BEGIN

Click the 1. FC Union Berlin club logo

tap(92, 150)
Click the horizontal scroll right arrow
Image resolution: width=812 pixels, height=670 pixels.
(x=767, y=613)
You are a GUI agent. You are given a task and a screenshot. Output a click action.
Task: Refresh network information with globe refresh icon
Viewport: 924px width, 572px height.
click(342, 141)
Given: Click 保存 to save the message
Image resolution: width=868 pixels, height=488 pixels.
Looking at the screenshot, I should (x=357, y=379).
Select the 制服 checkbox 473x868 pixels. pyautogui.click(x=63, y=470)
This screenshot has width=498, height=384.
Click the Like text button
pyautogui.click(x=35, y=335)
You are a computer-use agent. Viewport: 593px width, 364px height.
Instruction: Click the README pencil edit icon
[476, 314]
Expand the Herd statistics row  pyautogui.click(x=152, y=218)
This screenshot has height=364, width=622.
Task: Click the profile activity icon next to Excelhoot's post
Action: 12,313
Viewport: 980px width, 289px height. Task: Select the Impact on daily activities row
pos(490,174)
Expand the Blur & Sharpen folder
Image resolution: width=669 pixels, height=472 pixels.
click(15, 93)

END
BEGIN

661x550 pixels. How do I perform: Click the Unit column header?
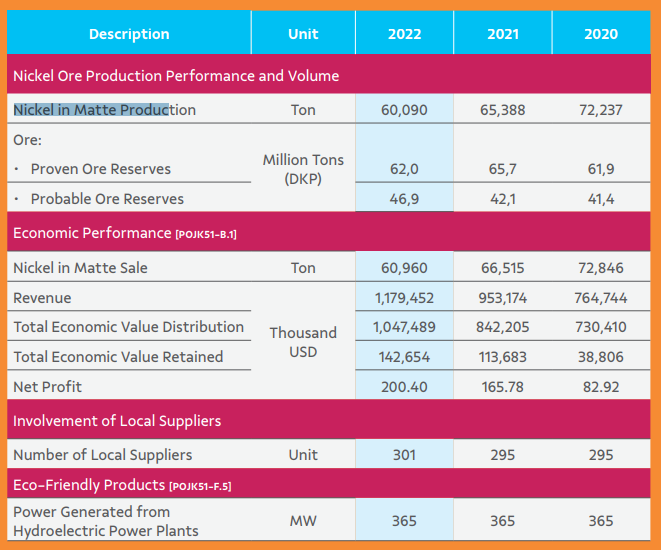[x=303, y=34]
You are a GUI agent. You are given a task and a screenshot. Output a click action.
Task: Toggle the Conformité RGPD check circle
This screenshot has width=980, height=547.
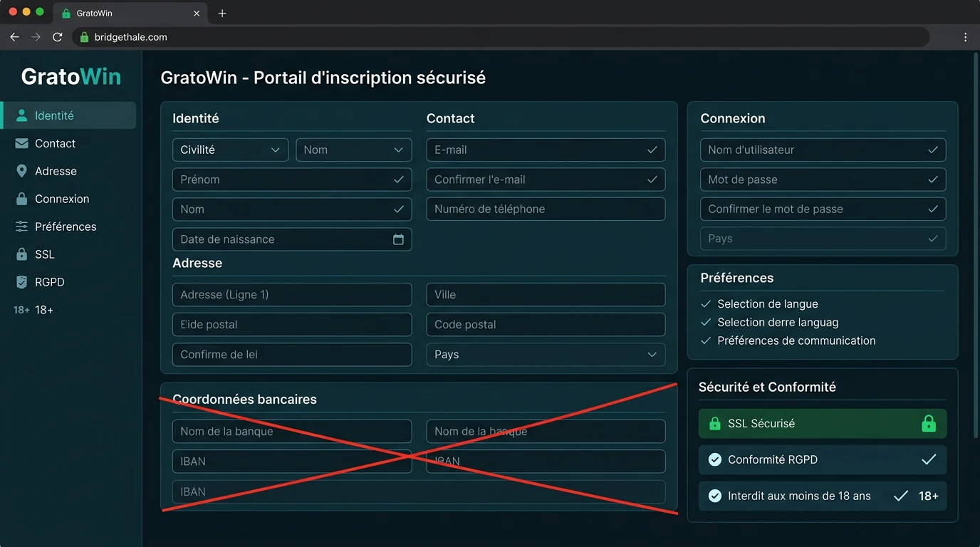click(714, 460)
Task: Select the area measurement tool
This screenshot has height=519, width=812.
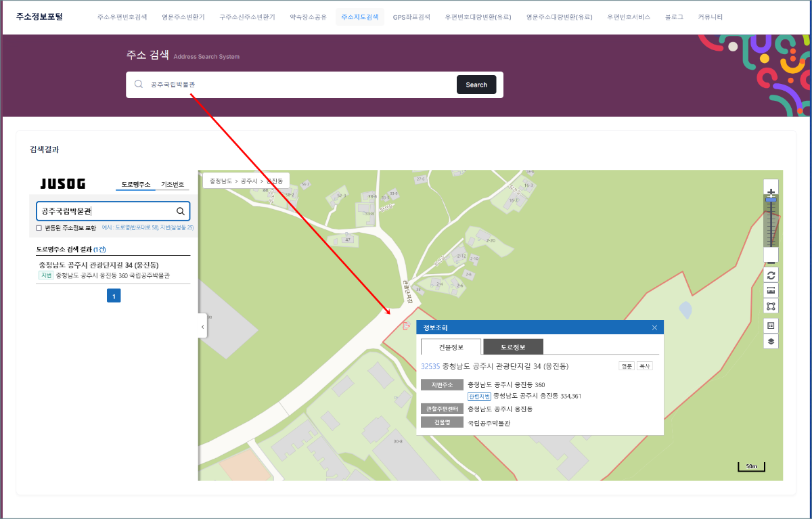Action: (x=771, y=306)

END
BEGIN

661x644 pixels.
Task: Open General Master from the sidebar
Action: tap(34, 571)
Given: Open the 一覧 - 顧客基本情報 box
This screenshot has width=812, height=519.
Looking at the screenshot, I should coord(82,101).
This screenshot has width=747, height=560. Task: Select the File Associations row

END

Print exactly the lines above from the one with "This screenshot has width=812, height=519." to the one with "This screenshot has width=747, height=560.", including both.

**Response**
This screenshot has width=812, height=519.
Looking at the screenshot, I should coord(82,101).
This screenshot has width=747, height=560. Task: Select the File Associations row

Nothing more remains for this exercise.